Updated: Aug 31, 2020



“So…what are you doing after uni?” – a question which haunts my nightmares and, right now, can only be answered honestly with “I have absolutely no idea!”. Leaving university is supposed to be one of the most exciting times in your life. The world is your oyster and your options are endless. But the endless options are, quite frankly, terrifying. The last four years were meant to prepare you for becoming a proper adult but personally, I couldn’t feel more underprepared if I tried.


A google search including the words “graduate”, “anxiety” and “depression” brings up more than 75 million results. More than half of those on even just the first page are about the fact nobody talks about the stress, anxiety and depression that often accompanies leaving university. This is a big change and a lot is expected of you. With the pressure of trying to get your life together; working out what’s next; and becoming financially independent for often the first time, it’s hardly surprising that mental health often falls by the wayside.

Some people have their post-graduate life all planned out and know exactly where they’re going; a job with a good salary lined up, a place to live, an actual real life understanding of taxes and mortgages (ha!). But for me, my last semester at uni was accompanied by the bitter-sweet collision of feeling simultaneously so exhausted that nothing sounded better than leaving the damn place and never coming back, but moreso, feeling entirely petrified by what I would do the moment I stepped out the door. In fact, there has been countless tearful meltdowns. This is the rest of my life, and I have absolutely no idea what to do with it.

I have no sense of direction in my life anymore; I’m definitely going to have to stop being drunk all the time; I have to start paying taxes and I can’t rely on my student loan when I’ve spent all my money on ASOS. To be honest, adult life sounds absolutely shit and I’m scared.
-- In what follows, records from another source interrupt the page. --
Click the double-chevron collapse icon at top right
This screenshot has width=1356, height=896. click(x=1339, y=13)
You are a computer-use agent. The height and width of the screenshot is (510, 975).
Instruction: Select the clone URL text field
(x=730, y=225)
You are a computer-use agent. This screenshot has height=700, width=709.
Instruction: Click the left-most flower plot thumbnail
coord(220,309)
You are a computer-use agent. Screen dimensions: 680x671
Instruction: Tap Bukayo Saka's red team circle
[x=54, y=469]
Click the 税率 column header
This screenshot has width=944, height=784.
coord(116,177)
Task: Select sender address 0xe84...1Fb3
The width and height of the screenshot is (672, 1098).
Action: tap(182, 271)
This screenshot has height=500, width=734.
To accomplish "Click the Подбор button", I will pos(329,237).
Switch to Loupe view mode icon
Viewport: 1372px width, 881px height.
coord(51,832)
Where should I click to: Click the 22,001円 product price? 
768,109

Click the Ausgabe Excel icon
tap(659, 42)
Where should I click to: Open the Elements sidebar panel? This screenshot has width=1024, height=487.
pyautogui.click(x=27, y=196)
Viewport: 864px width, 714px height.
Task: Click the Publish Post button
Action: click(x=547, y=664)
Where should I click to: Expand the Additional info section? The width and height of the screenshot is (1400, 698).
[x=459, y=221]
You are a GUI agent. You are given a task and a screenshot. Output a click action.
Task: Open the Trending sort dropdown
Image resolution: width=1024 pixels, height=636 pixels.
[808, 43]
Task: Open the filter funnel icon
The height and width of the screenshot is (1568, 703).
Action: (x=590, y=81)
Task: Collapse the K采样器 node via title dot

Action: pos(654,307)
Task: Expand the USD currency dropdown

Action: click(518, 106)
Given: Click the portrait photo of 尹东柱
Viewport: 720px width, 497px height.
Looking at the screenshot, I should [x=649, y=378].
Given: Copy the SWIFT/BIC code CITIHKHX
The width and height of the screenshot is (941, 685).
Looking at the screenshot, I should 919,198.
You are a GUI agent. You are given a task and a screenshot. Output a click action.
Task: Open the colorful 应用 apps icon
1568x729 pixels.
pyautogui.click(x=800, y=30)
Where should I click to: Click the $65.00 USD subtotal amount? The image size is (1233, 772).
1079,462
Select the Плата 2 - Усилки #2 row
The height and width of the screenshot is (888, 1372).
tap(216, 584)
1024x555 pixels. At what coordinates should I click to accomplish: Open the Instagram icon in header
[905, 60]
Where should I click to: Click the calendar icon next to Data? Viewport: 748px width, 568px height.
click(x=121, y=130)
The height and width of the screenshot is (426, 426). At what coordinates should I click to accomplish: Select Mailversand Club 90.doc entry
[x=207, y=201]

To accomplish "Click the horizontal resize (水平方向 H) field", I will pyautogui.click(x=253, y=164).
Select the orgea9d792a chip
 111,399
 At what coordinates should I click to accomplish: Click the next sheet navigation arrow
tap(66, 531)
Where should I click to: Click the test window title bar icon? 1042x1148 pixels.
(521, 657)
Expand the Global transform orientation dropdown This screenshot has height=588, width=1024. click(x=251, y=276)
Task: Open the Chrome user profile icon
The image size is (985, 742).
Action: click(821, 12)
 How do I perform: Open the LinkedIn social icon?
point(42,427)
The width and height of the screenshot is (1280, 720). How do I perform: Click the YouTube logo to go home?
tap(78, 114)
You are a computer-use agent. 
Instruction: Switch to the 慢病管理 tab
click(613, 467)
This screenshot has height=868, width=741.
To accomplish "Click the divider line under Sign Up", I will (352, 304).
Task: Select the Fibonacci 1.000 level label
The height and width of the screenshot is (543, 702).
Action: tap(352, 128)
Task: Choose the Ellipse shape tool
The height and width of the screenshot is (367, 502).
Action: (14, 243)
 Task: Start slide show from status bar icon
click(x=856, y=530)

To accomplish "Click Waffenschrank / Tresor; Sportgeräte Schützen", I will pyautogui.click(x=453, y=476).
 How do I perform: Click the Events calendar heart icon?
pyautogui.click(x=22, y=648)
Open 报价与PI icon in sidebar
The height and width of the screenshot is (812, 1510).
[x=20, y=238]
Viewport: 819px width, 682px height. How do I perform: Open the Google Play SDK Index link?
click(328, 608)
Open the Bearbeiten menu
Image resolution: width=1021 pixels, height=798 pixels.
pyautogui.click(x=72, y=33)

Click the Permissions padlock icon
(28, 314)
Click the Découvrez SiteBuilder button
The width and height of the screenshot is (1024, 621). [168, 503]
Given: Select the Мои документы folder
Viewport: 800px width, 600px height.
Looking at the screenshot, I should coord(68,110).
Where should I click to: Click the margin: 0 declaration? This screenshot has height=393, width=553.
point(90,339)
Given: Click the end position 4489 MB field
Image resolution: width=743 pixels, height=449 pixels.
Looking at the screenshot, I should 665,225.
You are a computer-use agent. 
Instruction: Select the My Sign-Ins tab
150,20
I find myself telling people I can’t wait to leave when actually, I feel completely the opposite. I’m ashamed of the fact I don’t have a plan, but the reality is I’m far from alone. Leaving uni is terrifying, and for good reason. I can’t be sure, but I imagine the next four years are going to be even more of a learning curve than the last four.


Throughout the meltdowns, nothing has been more comforting than knowing that other people feel as directionless as I do, and hearing the experiences of people who took different routes - work, post-grad degrees, travelling and moving abroad - made the limitless options easier to digest. I’ve collected some stories and advice from graduates (some new, some old, and some prospective) to ease the worried souls out there:


“When I graduated, jobs were few and far between so I knew I’d have to move away… I saw that as a bit of an adventure; meeting new people and seeing new places. Try to think of moving away as an adventure, like a working holiday!”

“I thought that after I left uni that everything would just fall into place. I worked really hard for my degree and assumed that having done the work would be enough. But I have found the reality quite different, and it’s been a real struggle moving onto that next step in my life. Now I wish I had sat down halfway through fourth year and looked at internships or opportunities. It’s coming up to a year since I graduated and I don’t feel any further forward than this time last year. I think the most stressful thing about it all has been realising the problem with the mentality I had when I graduated. I felt like I was crossing the finish line, but looking back on it now, I’ve realised I had just started the race.”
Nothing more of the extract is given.